A tratti quindi ci sembrerà quasi una forza di equilibrio, per il quale non hanno senso concetti di Bene e Male, il destino o un Karma svincolato dal suo reale contenuto spirituale.
Ma anche qui non funziona perché il nostro soggetto, come già mostrato in precedenza da quel “quasi”, ma soprattutto dal suo rapporto con la cameriera (impersonata da Sabrina Ferilli), prova emozioni.
Nella storia infatti, in vari punti e in vari modi, si mostrerà fallace. Per esempio perderà il controllo sulla storia della bambina, dicendo ai due personaggi (colui che doveva proteggerla e colui che doveva ucciderla) il compito dell’altro. In altri momenti sembrerà schierarsi, prima sperando che padre e figlio si rincontrino, poi promettendo a uno che sarà possibile e all’altro no. Infine però tornerà al suo distacco, vincolando il cieco allo stupro, e nel mentre comunque esaudirà qualche desiderio.
Ma quindi, in tutta questa contraddizione, qual è il senso?
Colui per il quale ogni uomo sarebbe dovuto essere uguale si spaventa all’idea che la vecchia donna faccia esplodere la bomba proprio nel suo bar, dove si trova quella cameriera per la quale prova una strana forma di empatia. Egli alla fine cederà il posto, nel suo ruolo ancora incerto, proprio a quella cameriera.
Ma, allora, forse la cameriera è essa stessa un simbolo?
Che egli abbia visto in lei una diversa e rara forma di essere umano, più pura, più autentica, che è giusto preservare?
Ecco infine la mia risposta.

Se quindi il nostro protagonista non combacia con le suddette possibilità simboliche, allora potrebbe essere un intermediario: il punto di contatto tra l’uomo e il suo destino, un Caronte che traghetta gli uomini dove essi desiderano, osservandoli mentre scelgono il bene e il male.
Senza alcuna onniscienza, poiché infinite sono le possibilità del caso, possiede solo un’agenda in cui connette l’umanità, in un ciclo di azioni e influenze che determinano il proseguire della vita. Egli annota cosa l’uomo stia divenendo. Si addentra a tal punto nella realtà umana da non poter, in quanto non è un essere assoluto, non rimanerne scottato.

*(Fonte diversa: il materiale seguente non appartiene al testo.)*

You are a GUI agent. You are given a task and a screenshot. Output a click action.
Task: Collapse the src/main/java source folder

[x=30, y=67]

Il finale allora consisterebbe nel cedere tale mansione, che per l’eternità qualcuno dovrà svolgere, a un essere, la suddetta cameriera, in un certo senso affine, poiché egli non può più sopportare la difficoltà umana.
Tale simbolo si rifà dunque a un luogo, ecco perché The Place, tra l’eterno e l’umano, in un limbo tra il reale e il metafisico. Gli uomini posso accedervi solo attraverso il suddetto essere-tramite, ma con diversi presupposti.

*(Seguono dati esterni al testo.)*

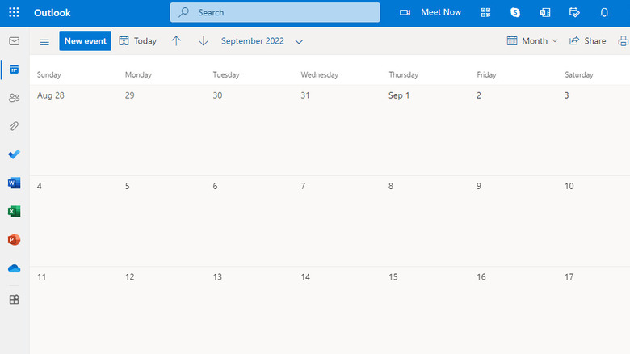Open the To Do checkmark app
Viewport: 630px width, 354px height.
pos(14,154)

Se crediamo nel Divino allora The Place è un luogo che mette in contatto noi con Dio e, in un certo senso, con il diavolo.
Se crediamo nel karma o nel destino, allora The Place è un luogo che mette in contatto noi con i cicli dell’esistenza, con la rinascita e con l’equilibrio delle forze e dello spirito.
Se crediamo nel nulla, allora The Place non è un luogo a sé stante, ma un punto nevralgico delle nostre menti con le nostre emozioni e la nostra tendenza all’ignoto, all’infinito. Esiste solo in potenza, sta a noi definirlo nel bene o nel male. Ma non possiamo sapere, in quanto in atto siamo limitati e non onniscienti, in che modo, realmente, le nostre scelte influenzeranno le nostre speranze, a volte nel bene a volte nel male, a volte semplicemente in maniera incerta.
Tutt’ora non sono ancora sicuro che l’enigma di questo film abbia davvero una risoluzione.